Segment Open

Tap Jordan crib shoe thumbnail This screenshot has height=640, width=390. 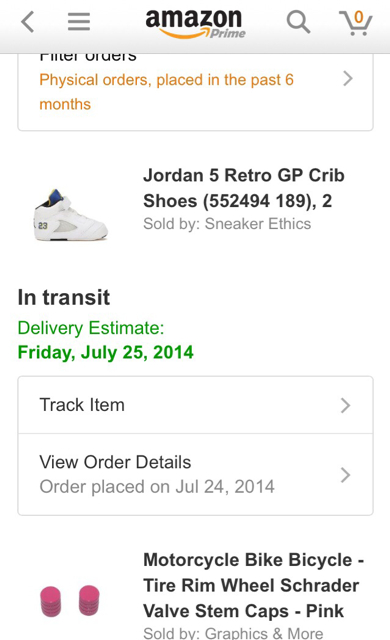click(x=71, y=215)
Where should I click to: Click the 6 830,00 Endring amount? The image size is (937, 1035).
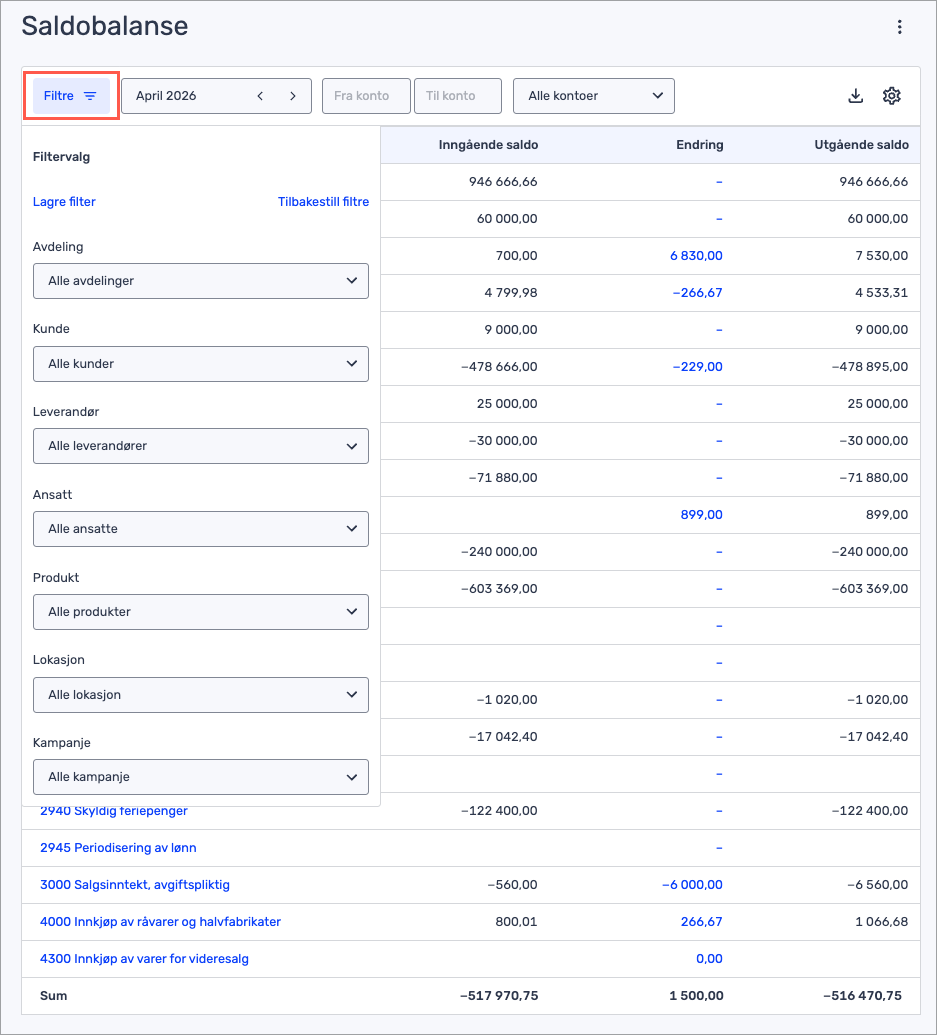(x=696, y=256)
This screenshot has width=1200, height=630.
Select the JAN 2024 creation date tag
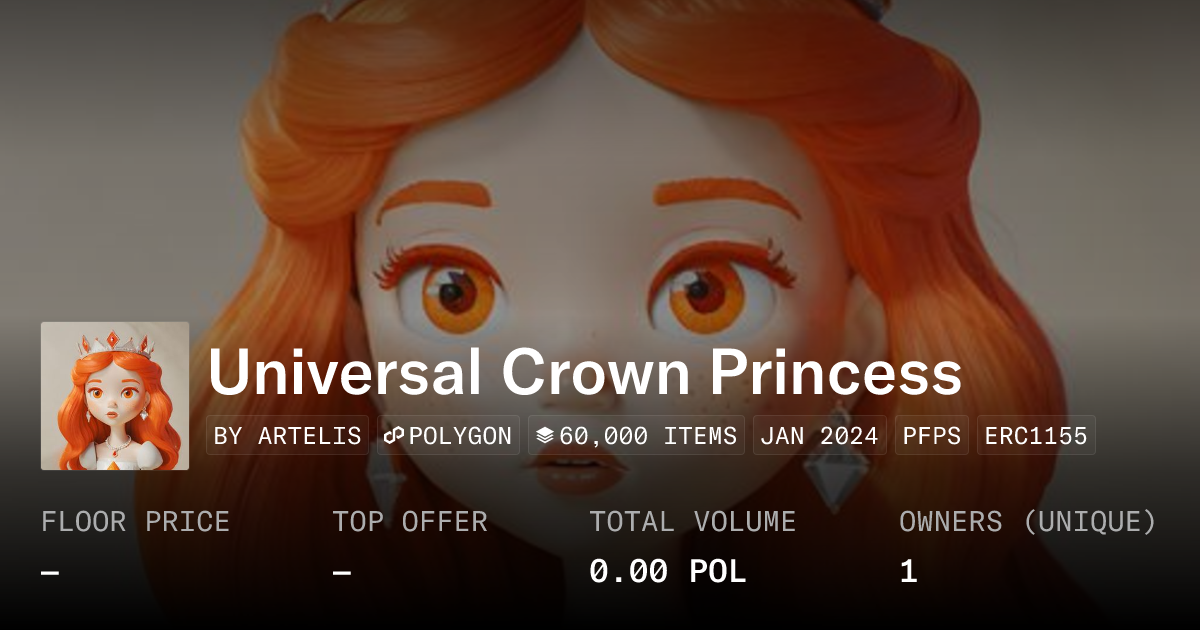(820, 436)
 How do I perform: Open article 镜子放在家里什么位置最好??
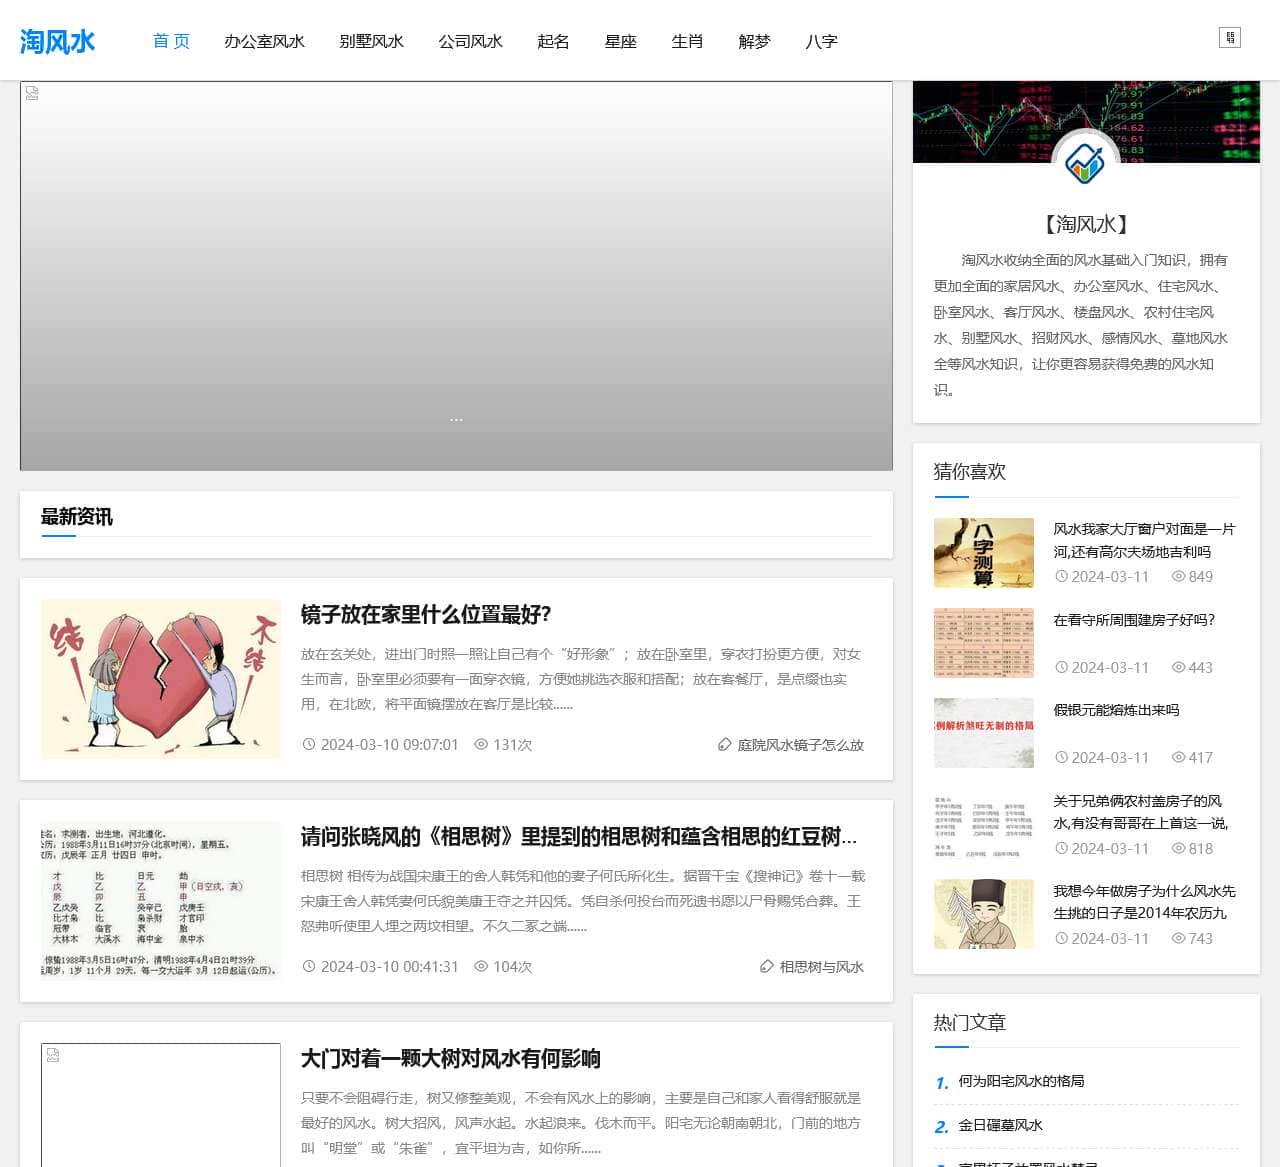tap(426, 614)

Segment Closed

Work required: Retype the line containing "Where should I" and all lines after it through the end of the material, exactly and only those, leaving out pictures.

Reply:
Where should I click to: Click the 6 830,00 Endring amount? The image size is (937, 1035).
(x=696, y=256)
This screenshot has width=1200, height=630.
Select the JAN 2024 creation date tag
(820, 436)
 How do I perform: Open article 镜子放在家里什么位置最好??
tap(426, 614)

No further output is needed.